What’s more, healthcare’s mission orientation may also help improve talent performance. Gallup reports that “there is a strong correlation between employee purpose and engagement and an organization’s bottom line.” McKinsey concludes that “people who practice purpose at work are more productive than those who don’t. They’re also healthier, more resilient, and more likely to stay with their organizations.”

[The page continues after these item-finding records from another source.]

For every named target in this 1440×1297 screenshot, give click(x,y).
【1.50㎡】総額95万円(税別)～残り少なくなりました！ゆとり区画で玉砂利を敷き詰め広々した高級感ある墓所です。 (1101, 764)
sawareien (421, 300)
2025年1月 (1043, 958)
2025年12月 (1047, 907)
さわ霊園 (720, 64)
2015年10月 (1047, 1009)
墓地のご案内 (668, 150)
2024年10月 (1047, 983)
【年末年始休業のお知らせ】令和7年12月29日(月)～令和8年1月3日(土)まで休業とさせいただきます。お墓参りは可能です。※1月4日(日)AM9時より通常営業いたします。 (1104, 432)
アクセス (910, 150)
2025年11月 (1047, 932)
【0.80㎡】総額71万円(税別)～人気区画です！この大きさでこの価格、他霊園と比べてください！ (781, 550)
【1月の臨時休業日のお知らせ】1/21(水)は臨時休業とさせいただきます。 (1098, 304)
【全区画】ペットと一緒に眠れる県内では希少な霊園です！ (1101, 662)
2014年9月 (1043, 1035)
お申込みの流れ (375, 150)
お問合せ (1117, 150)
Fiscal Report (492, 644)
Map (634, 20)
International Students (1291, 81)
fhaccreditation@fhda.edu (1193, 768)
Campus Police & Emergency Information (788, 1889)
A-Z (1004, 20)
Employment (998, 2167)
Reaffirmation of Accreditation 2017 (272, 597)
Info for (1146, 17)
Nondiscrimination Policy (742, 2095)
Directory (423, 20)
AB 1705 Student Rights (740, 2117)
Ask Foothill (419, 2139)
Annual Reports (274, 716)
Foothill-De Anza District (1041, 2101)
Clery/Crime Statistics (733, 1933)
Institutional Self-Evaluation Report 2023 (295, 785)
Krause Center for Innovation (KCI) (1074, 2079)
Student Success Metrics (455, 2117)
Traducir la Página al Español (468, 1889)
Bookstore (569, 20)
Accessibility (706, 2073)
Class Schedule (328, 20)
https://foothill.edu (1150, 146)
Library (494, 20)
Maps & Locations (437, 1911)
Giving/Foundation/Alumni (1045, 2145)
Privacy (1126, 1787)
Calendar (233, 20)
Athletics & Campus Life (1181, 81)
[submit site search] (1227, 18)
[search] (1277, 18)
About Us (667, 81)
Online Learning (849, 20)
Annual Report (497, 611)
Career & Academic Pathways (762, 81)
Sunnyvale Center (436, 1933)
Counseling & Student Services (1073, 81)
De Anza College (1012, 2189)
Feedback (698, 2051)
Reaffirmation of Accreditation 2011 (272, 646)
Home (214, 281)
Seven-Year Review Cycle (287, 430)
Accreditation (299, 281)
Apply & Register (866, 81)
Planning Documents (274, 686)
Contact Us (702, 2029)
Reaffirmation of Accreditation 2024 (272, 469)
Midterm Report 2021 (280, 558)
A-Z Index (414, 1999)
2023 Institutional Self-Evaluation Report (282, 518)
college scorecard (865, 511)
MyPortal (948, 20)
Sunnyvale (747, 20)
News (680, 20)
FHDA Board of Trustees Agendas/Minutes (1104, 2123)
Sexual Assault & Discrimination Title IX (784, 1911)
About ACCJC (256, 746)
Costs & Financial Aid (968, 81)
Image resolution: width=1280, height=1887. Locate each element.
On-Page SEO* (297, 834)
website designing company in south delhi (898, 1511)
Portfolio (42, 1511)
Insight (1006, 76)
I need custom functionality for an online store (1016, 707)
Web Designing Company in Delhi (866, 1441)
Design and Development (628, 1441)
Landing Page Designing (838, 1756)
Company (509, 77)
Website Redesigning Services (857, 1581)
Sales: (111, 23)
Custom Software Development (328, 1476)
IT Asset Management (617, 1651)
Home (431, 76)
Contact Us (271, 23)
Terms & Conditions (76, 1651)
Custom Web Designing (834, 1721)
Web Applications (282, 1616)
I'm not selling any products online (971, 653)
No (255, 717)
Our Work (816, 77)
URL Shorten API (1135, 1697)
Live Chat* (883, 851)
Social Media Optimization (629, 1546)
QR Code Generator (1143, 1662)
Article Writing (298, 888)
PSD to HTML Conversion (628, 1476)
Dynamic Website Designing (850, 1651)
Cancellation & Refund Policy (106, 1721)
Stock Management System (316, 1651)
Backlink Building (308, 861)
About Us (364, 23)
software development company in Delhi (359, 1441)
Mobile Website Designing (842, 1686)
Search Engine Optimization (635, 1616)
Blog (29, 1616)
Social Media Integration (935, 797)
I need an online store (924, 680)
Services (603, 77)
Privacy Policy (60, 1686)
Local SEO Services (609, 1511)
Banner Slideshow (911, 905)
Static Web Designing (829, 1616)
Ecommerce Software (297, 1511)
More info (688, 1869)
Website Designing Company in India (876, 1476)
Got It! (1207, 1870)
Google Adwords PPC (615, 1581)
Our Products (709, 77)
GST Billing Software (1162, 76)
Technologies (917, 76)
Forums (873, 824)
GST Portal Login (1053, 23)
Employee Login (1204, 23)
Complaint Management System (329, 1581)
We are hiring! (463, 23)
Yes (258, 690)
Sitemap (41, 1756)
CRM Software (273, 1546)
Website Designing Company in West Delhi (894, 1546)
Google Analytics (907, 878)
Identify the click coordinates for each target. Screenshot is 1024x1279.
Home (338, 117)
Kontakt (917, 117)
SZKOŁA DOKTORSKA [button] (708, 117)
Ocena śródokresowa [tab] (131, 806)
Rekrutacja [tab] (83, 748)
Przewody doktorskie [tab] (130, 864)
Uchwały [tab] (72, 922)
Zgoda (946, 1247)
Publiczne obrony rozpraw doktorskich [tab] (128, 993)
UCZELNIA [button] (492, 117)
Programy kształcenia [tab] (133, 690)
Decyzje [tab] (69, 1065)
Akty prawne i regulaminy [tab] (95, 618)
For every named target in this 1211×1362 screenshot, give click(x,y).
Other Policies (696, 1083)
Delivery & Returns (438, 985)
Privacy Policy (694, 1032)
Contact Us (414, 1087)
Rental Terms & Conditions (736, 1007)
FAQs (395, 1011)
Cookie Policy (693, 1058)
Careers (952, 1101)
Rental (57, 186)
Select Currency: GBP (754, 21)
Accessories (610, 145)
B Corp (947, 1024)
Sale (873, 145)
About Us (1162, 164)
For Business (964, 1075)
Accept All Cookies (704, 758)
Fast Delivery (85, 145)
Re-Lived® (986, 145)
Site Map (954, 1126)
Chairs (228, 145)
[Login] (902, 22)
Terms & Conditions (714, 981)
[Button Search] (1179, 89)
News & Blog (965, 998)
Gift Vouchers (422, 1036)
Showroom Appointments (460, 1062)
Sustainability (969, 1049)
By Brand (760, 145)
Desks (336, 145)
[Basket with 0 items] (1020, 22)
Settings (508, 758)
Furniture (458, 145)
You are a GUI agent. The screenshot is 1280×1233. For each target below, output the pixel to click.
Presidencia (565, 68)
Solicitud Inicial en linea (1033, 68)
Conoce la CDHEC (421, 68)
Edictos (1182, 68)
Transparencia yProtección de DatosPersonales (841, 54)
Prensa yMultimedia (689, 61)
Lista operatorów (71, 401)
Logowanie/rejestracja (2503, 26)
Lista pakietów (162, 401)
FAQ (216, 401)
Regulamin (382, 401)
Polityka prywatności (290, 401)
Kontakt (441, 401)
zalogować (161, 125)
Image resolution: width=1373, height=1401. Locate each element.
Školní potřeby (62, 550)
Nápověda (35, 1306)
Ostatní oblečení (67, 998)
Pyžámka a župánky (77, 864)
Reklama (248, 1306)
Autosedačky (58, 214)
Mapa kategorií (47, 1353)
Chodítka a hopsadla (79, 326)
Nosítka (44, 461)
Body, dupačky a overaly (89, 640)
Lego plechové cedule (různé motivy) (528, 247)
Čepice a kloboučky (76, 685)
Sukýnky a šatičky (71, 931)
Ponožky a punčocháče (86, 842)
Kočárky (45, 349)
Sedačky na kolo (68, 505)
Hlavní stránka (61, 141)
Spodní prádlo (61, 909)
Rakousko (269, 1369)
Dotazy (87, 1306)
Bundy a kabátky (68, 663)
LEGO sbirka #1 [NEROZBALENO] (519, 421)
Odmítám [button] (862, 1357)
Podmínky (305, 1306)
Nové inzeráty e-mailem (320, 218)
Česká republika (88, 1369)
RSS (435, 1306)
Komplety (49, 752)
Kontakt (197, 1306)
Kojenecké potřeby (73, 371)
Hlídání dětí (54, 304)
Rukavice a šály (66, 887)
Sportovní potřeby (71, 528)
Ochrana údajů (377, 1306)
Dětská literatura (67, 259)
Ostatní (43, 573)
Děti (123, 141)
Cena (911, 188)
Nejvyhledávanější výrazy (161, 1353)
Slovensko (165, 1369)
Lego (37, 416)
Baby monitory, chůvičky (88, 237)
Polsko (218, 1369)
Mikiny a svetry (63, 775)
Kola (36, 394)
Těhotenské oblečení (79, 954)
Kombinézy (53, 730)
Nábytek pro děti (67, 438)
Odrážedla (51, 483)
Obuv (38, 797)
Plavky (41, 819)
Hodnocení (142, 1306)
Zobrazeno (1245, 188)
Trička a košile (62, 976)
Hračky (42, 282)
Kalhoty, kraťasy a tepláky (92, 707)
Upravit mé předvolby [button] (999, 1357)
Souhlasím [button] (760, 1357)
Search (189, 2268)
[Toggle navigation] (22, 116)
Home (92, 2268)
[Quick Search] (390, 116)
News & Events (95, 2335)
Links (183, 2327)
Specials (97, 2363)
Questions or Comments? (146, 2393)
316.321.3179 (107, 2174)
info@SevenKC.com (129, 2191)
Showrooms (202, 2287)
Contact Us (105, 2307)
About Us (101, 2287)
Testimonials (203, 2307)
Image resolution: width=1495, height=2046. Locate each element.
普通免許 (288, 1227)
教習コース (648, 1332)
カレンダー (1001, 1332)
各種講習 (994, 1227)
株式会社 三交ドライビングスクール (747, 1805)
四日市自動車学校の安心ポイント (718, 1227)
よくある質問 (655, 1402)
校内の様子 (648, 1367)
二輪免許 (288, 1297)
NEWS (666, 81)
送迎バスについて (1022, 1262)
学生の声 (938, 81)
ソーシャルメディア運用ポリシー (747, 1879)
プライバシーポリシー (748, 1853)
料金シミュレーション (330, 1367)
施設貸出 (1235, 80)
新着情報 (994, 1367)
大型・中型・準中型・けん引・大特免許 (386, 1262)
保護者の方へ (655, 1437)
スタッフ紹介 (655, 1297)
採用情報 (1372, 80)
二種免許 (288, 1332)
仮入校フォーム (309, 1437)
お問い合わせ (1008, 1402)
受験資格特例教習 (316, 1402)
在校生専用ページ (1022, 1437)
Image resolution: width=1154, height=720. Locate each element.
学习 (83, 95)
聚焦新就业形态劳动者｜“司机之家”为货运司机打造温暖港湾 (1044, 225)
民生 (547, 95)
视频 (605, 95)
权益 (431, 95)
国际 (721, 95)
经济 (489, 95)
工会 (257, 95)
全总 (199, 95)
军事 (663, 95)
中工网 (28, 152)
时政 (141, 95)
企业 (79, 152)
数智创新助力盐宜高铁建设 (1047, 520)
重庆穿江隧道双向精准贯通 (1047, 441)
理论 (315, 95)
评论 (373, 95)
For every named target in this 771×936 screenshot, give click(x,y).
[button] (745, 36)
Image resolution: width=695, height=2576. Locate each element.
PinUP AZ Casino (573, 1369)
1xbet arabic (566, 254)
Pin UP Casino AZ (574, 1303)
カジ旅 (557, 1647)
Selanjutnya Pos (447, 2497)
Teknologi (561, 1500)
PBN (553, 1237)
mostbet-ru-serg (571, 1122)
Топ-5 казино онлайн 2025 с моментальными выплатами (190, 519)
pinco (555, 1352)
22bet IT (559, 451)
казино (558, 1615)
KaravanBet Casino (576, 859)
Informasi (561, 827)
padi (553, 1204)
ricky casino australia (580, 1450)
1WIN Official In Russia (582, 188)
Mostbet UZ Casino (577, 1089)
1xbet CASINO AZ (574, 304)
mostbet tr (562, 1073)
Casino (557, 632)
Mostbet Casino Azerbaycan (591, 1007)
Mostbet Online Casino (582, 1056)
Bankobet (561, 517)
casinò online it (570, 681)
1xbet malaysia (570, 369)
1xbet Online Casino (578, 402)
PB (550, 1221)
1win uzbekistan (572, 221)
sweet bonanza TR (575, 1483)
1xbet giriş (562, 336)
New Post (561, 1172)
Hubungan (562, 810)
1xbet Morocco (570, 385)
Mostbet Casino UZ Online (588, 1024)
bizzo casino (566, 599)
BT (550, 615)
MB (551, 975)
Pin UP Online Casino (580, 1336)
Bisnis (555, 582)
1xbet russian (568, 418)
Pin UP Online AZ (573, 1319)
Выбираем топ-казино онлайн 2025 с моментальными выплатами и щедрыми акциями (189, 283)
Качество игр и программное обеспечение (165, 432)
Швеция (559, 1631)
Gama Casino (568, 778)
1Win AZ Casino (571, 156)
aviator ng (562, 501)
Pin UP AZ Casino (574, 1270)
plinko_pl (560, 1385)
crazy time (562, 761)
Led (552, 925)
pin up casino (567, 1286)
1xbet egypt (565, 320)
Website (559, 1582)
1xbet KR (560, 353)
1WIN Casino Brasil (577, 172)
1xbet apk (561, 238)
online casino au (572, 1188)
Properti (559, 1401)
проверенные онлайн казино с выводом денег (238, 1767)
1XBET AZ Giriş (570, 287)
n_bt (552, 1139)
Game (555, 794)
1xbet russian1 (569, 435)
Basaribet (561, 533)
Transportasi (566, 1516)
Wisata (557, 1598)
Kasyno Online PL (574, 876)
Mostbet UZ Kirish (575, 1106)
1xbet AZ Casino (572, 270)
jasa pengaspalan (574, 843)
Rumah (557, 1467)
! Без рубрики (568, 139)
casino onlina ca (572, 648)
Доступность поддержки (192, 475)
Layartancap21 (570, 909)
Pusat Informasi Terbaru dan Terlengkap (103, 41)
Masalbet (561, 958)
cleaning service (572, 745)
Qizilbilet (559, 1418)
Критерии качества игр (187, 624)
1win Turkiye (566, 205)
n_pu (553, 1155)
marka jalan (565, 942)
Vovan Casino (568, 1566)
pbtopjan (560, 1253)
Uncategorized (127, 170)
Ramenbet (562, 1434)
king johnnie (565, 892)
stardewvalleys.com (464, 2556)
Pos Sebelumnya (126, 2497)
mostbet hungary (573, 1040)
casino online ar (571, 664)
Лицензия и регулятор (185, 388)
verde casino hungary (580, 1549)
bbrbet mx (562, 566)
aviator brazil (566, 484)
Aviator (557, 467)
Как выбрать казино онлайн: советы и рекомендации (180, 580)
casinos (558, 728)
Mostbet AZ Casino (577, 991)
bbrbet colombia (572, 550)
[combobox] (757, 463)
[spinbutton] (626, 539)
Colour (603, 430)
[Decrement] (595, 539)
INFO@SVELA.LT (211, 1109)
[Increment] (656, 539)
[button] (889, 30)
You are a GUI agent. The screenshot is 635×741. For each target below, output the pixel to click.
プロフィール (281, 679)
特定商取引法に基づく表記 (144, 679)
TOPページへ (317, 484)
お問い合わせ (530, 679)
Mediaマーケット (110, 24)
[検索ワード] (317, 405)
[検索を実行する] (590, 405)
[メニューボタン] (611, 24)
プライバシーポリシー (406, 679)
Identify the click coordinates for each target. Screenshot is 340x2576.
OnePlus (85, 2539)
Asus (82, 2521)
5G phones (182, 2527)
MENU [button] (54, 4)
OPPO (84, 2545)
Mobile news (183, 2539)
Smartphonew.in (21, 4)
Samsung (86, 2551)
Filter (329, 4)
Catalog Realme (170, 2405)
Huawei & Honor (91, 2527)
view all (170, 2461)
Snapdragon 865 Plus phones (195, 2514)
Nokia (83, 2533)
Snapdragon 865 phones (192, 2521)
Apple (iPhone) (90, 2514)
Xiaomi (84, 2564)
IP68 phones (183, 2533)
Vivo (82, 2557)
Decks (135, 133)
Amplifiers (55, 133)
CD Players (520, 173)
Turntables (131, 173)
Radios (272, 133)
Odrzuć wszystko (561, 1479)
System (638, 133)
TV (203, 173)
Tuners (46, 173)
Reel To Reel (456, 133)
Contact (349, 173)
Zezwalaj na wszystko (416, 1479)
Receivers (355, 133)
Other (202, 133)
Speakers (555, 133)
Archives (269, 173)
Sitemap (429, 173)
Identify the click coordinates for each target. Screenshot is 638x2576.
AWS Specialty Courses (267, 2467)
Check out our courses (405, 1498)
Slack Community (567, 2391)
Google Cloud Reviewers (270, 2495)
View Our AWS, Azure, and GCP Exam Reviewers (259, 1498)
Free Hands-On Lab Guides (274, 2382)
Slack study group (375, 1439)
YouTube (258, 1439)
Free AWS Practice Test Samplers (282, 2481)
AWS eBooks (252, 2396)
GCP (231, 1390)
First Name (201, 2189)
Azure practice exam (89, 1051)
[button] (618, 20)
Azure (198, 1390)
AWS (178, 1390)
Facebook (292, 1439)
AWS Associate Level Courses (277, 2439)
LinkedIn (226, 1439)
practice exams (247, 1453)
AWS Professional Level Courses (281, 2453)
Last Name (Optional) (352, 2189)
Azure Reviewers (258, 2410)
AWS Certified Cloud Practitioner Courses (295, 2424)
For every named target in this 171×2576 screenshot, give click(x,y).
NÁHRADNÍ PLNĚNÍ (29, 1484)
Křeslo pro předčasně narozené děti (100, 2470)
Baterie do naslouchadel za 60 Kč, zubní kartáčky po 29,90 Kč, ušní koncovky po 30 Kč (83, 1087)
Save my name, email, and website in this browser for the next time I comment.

Finally, I believe your technology orientation will be a huge asset in leading a healthcare company. Of course, tech founders operating in healthcare need to study healthcare deeply. To do this, I recommend surrounding yourself with healthcare veterans (this is especially true during the ideation stage). But the advantage of coming from a tech background is clear: technology evolves faster than healthcare. The tech world produces visionaries who don’t accept the idea that the way things are done today will be the way things are done tomorrow. Your fresh perspective is exactly what healthcare needs.
Trying to improve healthcare in 2023 sounds like insanity, and there’s certainly no consensus, but in what other industry could you build the world’s biggest company?